Your poor cousins in other provinces pay through the nose though, eh! 

When I lived in BC it was when the GST was introduced and it was 7%, I was not aware that it had dropped to 6% and now will go to 5%.  That's a nice benefit of a good strong Canadian economy. 

So which province has the highest PST?


----------



## dboy1

Not really sure anymore but I think that Quebec PST is pretty high-maybe 9% Saskatchewan used to be 9% but is now down to 7% I think.


----------



## John Cummings

We spent 2 weeks in Calgary and the national parks in August 2005. At that time prices were generally considerably higher in Canada after adjusting for the exchange rate. We found just about everything was higher including groceries, restaurant meals, hotel accommodations, clothing, electronics, etc. Yes, some items were as much as 50% higher even after taking the exchange into account which was about 0.85 at the time.

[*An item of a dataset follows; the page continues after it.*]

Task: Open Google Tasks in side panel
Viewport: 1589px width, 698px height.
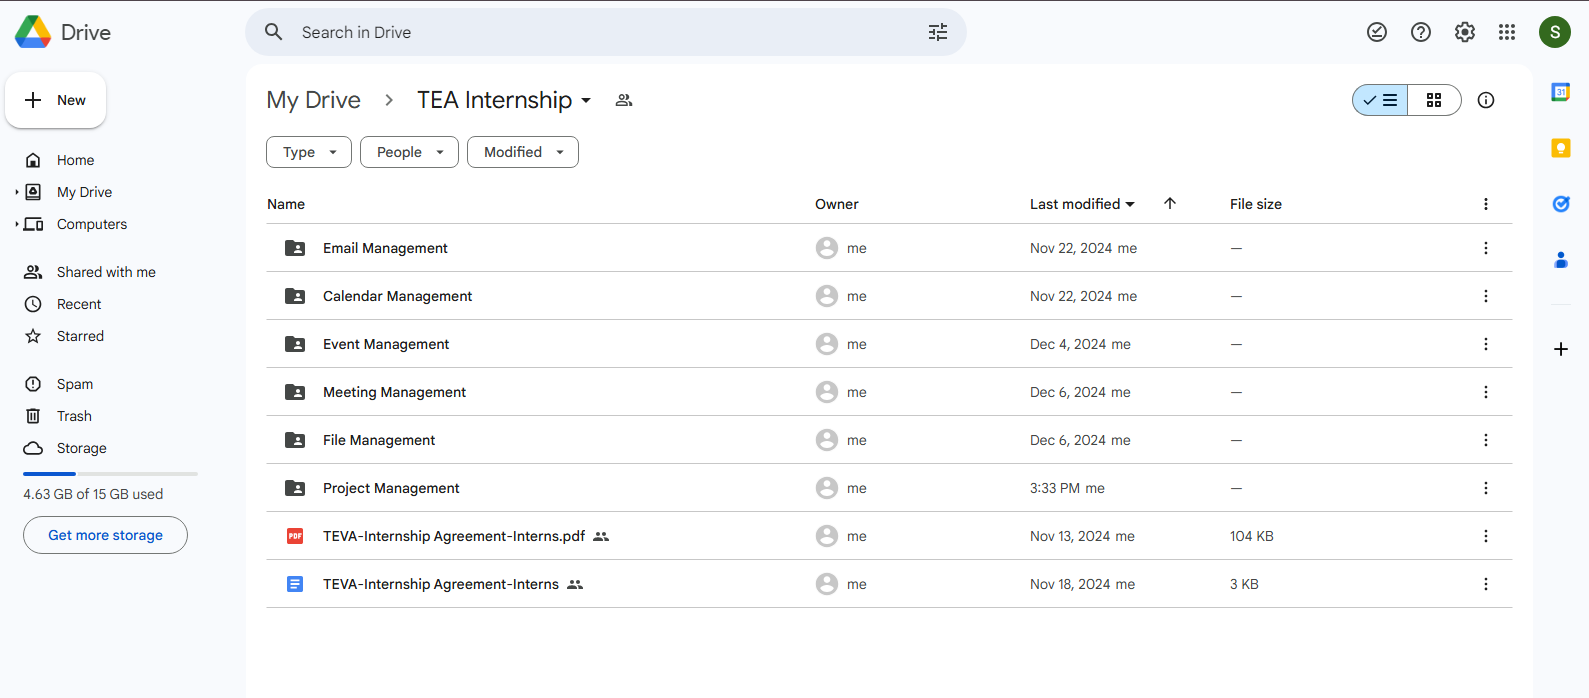Action: tap(1560, 204)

We spent a another couple of weeks in August 2007 in Vancouver, Victoria, etc. and found even a much greater difference than in 2005.


----------



## Kola

John Cummings said:


> We spent another couple of weeks in August 2007 in Vancouver, Victoria, etc. and found even a much greater difference than in 2005.

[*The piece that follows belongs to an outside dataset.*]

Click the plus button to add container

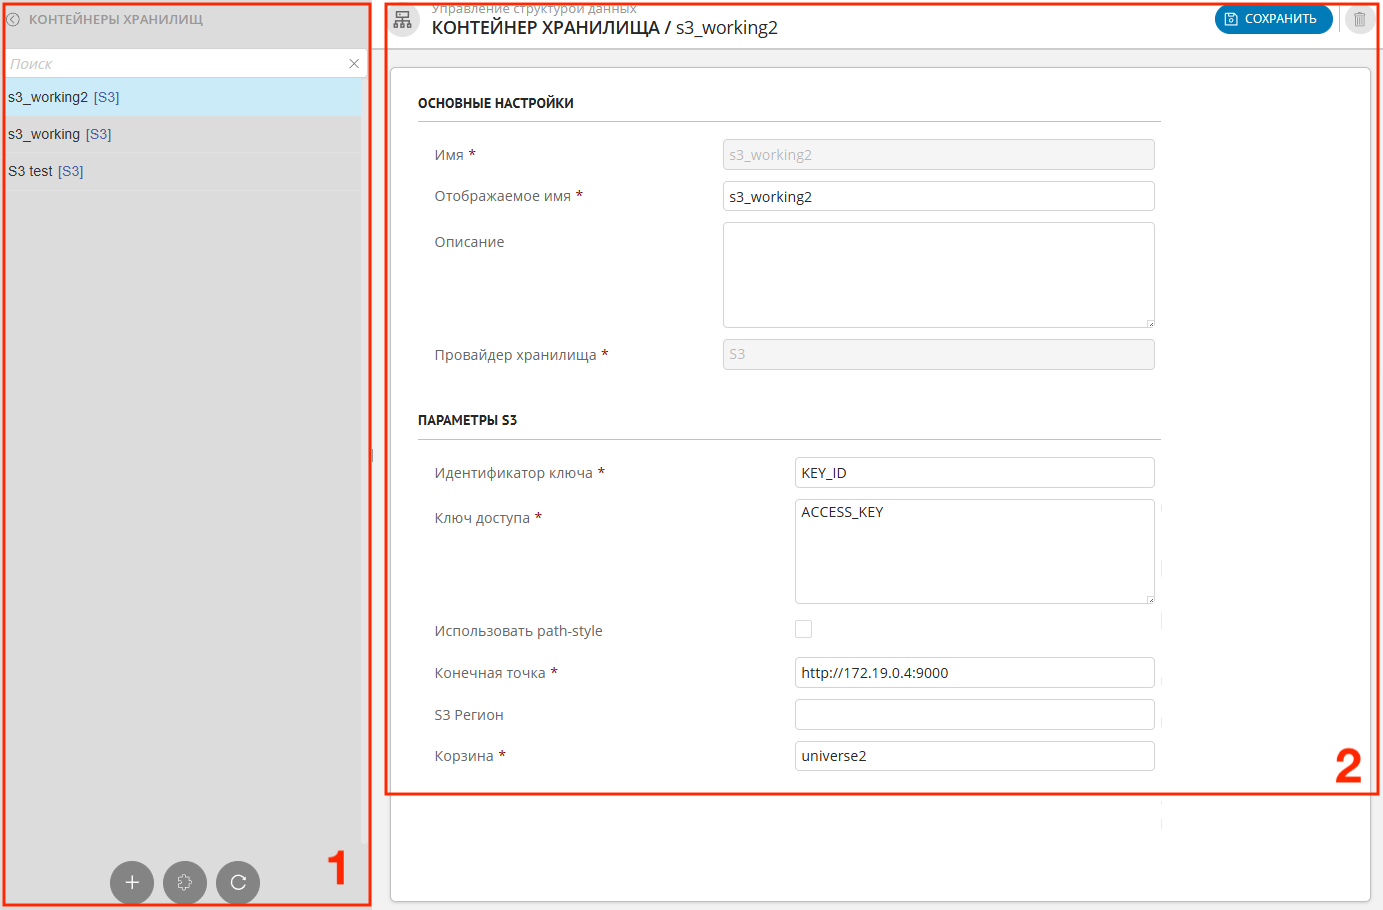click(132, 882)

Without specific information about locations visited and accomodation used it is impossible to make a meaningfull comment. That said, living costs in Victoria, BC would always be higher because of the island location. Its like comparing living costs in LA and, say, in Honolulu. 

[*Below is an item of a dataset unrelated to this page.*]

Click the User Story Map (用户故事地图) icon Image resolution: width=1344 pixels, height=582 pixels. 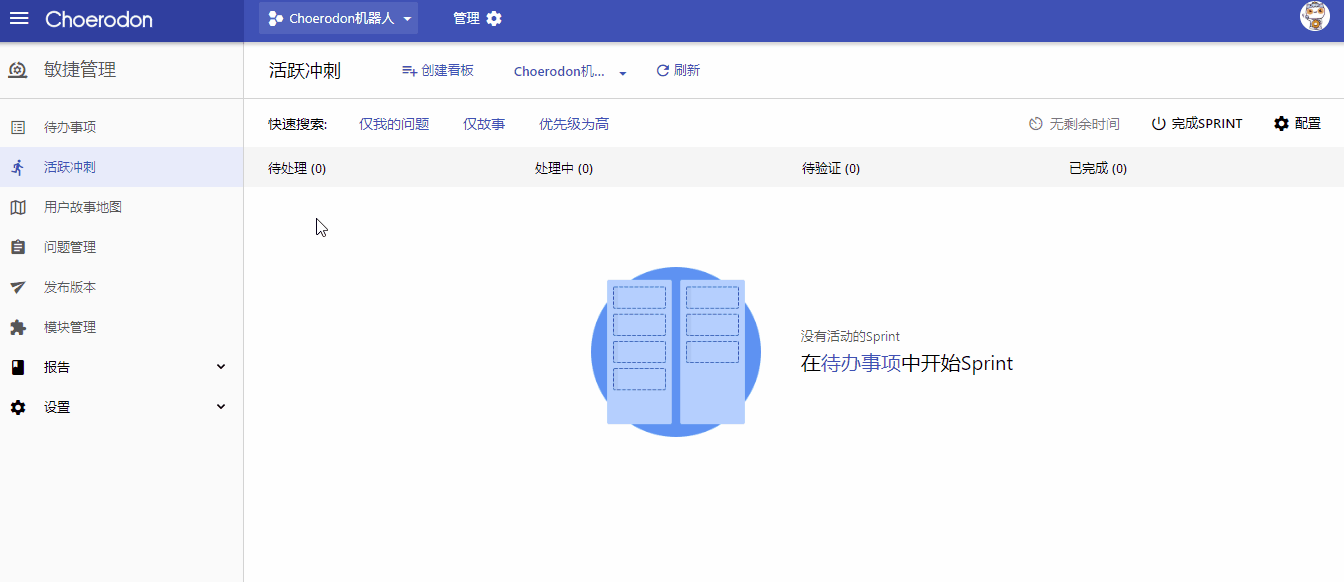tap(18, 207)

IMO, its more important to note that it takes time for the economy to adjust to changing currency values. The US importers will clearly pay more for all sorts of produts sourced abroad starting with crude oil and ending with made--in-China childrens' toys or made-in-India clothing. 
Comparing the long term US dollar value one basic fact cannot be ignored which is that against the European currencies the US $ is now worth about a third of what it was worth back in the early 1970s when the fixed exchange of dollars for gold was abandoned. Over the past decades huge quantities of the US $ have been moved abroad to finance growing US trade deficits and a national debt which stands at well over US $9 trillion. Over time this trend has caused countries with large US $ reserves to gradually shift away from the US$ and into the Euro. Should this trend accellerate, it will continue to exert downward pressure on the value of the US dollar.

K


----------



## John Cummings

Kola said:


> Without specific information about locations visited and accomodation used it is impossible to make a meaningfull comment. That said, living costs in Victoria, BC would always be higher because of the island location. Its like comparing living costs in LA and, say, in Honolulu.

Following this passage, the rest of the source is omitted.